Park Life: People is a trick-taking game with set collection and tableau building, focused on careful timing, seizing opportunities, and adapting to other players’ strategies. The game features five weather-based suits. The lowest card in the led suit wins the trick, but it’s also worth fewer points at the end of the game. Every sale drains your supplies as well, when you win a trick, you must discard extra cards face down. You can make many small sales quickly, but you’ll head home earlier, giving others the chance for dramatic comebacks. Wait too long, and your rivals will secure solid sales and build an insurmountable lead.
Park Life: People includes set collection and wild cards, enabling new strategies that reward going deep into a single suit or spreading wide across many low-value cards. The merchant who has earned the most money after three rounds wins the game.
For solo and cooperative play, there are fixed point goals to achieve, or you can face the automa using the rules in the deluxe rulebook (the deluxe rules can be downloaded for free below).
As a may-follow trick-taking game, you have the freedom to choose your strategy based on the cards you’re dealt and the decisions of others. Its balanced hand management and action economy fill Park Life: People with rich, meaningful choices.

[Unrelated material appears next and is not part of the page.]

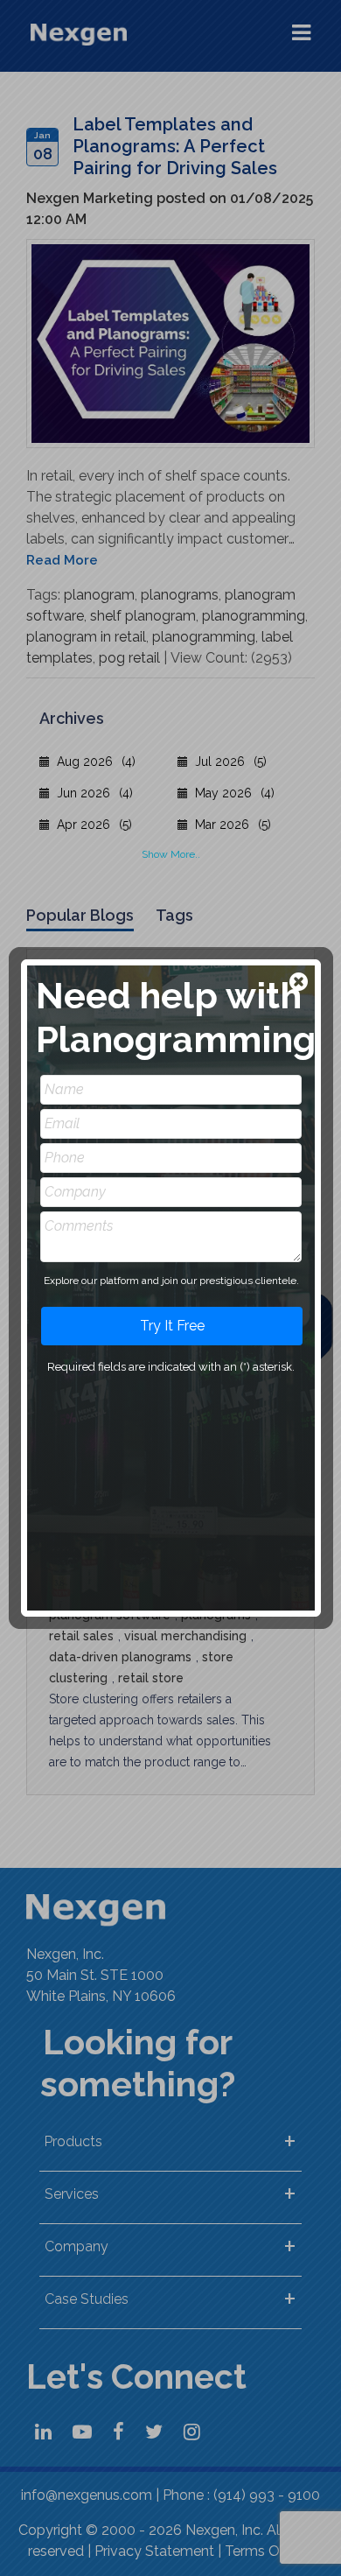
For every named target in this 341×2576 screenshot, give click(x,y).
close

Although very similar to Park Life: Hedgehog, this design differs not just in aesthetics but also in deck composition (five suits numbered 1–7, plus wild cards and set-collection cards), scoring (only after three rounds), the absence of card resets between rounds, and its win condition (most points after the third round). It’s considered less family-friendly and more geared toward experienced gamers.
Description coming soon!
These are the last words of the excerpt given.